I had my doubts, but went back onto Lantus. It brought the glucose down but, as I’d feared, made me pack on pounds — and fast. How does this happen?

What insulin does is remove the glucose from the bloodstream and “store” it as fat. I’ve had other doctors acknowledge that insulins like Lantus are notorious for weight gain. This endo wouldn’t go there. He insisted I’d be fine.

Even after I quit taking the Lantus, its residual effect had me still packing on the pounds. It was so infuriating. Obviously, diabetic patients do poorly with excess weight. If you’re a type 1, your body doesn’t make its own insulin and you must inject insulin to stay alive. If you gain enough weight, you can also get type 2, and become a double diabetic.

Type 2 diabetics tend to be overweight and inactive anyway, so adding pounds just worsens their situation. The amount of insulin required to bring glucose into line increases with increased weight. So there’s a paradox — insulin can make you more diabetic.

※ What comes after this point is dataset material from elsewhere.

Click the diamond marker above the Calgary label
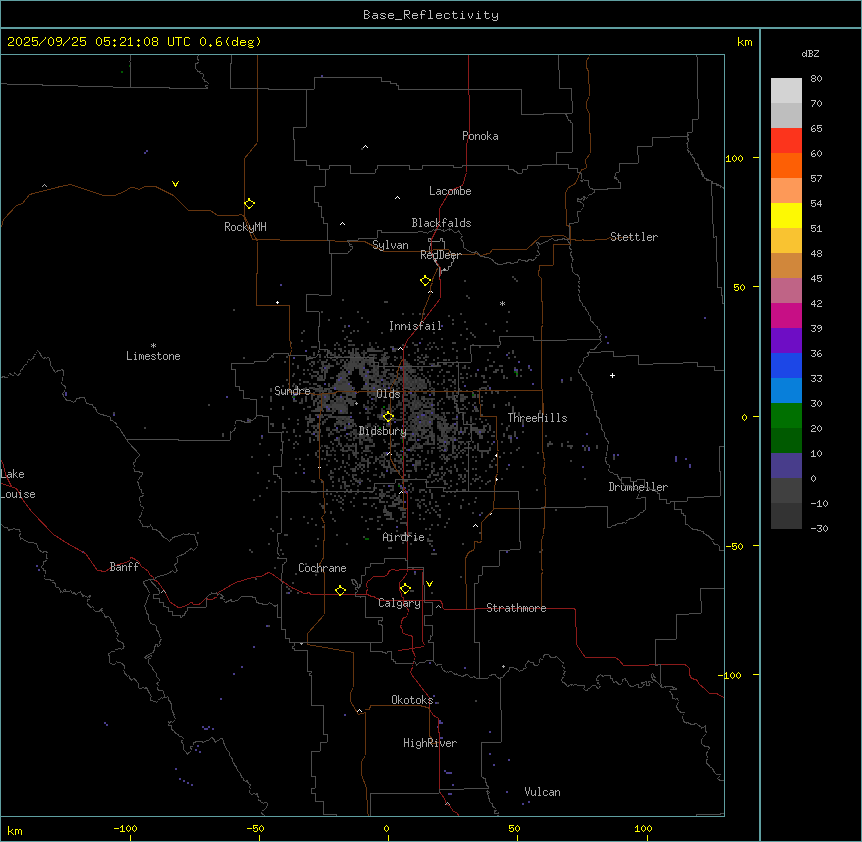862x842 pixels. [405, 588]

I don’t identify with either type of diabetes, but I know that increased weight will surely give me issues with high blood-pressure, cholesterol and heart problems. No matter how much exercise I get (and I walk 10,000-15,000 steps a day) I cannot bring my glucose down. I’m missing that component.

In his book The Obesity Code, Canadian nephrologist Jason Fung draws on research when he says that insulin causes obesity. “Patients who use insulin regularly and physicians who prescribe it already know the awful truth: the more insulin you give, the more obese you get.”

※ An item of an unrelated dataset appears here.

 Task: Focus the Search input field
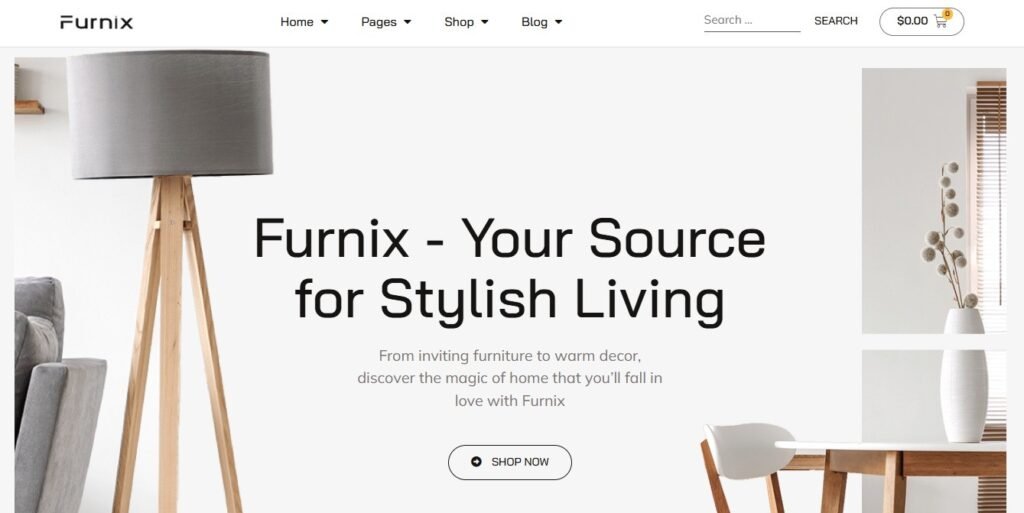[752, 20]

He cites a 1993 study where high-dose insulin brought the glucose levels back to normal. The study participants reduced their caloric intake by more than 300 calories a day.

“Despite eating less than ever, patients gained weight like crazy. It wasn’t calories that drove their weight gain. It was insulin.”

Good to know I’m not crazy. So what am I to do? I don’t eat processed foods. I don’t eat fruit or dairy. I don’t eat meat (except bacon). I don’t drink sugary drinks or sodas. I don’t drink alcohol. My diet consists of leafy greens, plant-based simulated meats and black coffee.

There’s nothing else I can cut out, except food itself..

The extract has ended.